■ What is required
Please restate word for word, and with nothing added, the lines that run from the one holding "The width and" to the end of the entries below.

::: Source information

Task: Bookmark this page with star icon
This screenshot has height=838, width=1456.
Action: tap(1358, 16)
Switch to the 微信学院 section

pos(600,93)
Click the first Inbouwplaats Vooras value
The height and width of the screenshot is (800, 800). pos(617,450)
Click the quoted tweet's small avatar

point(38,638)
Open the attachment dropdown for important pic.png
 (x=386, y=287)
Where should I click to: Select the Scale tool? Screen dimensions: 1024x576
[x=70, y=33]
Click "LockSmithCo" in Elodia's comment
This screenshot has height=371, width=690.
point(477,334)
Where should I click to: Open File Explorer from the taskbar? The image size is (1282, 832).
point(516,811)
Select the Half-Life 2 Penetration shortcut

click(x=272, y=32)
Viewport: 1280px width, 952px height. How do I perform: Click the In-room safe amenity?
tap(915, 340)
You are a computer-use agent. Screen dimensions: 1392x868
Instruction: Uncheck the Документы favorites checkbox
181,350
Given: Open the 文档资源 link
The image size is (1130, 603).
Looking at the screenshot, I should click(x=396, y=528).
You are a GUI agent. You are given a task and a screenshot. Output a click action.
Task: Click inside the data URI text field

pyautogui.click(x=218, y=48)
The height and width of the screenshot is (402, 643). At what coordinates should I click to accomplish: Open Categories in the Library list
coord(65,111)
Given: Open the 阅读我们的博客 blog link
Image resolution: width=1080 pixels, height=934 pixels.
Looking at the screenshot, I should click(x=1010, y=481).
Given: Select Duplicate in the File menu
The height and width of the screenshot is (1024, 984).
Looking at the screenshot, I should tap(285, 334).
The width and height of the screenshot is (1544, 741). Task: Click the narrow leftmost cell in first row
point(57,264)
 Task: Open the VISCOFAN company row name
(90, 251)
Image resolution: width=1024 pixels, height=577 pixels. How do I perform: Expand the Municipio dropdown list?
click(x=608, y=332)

::::::

■ Exercise solution
The width and height of the screenshot is (1544, 741). Task: Click the narrow leftmost cell in first row
point(57,264)
 Task: Open the VISCOFAN company row name
(90, 251)
Image resolution: width=1024 pixels, height=577 pixels. How do I perform: Expand the Municipio dropdown list?
click(x=608, y=332)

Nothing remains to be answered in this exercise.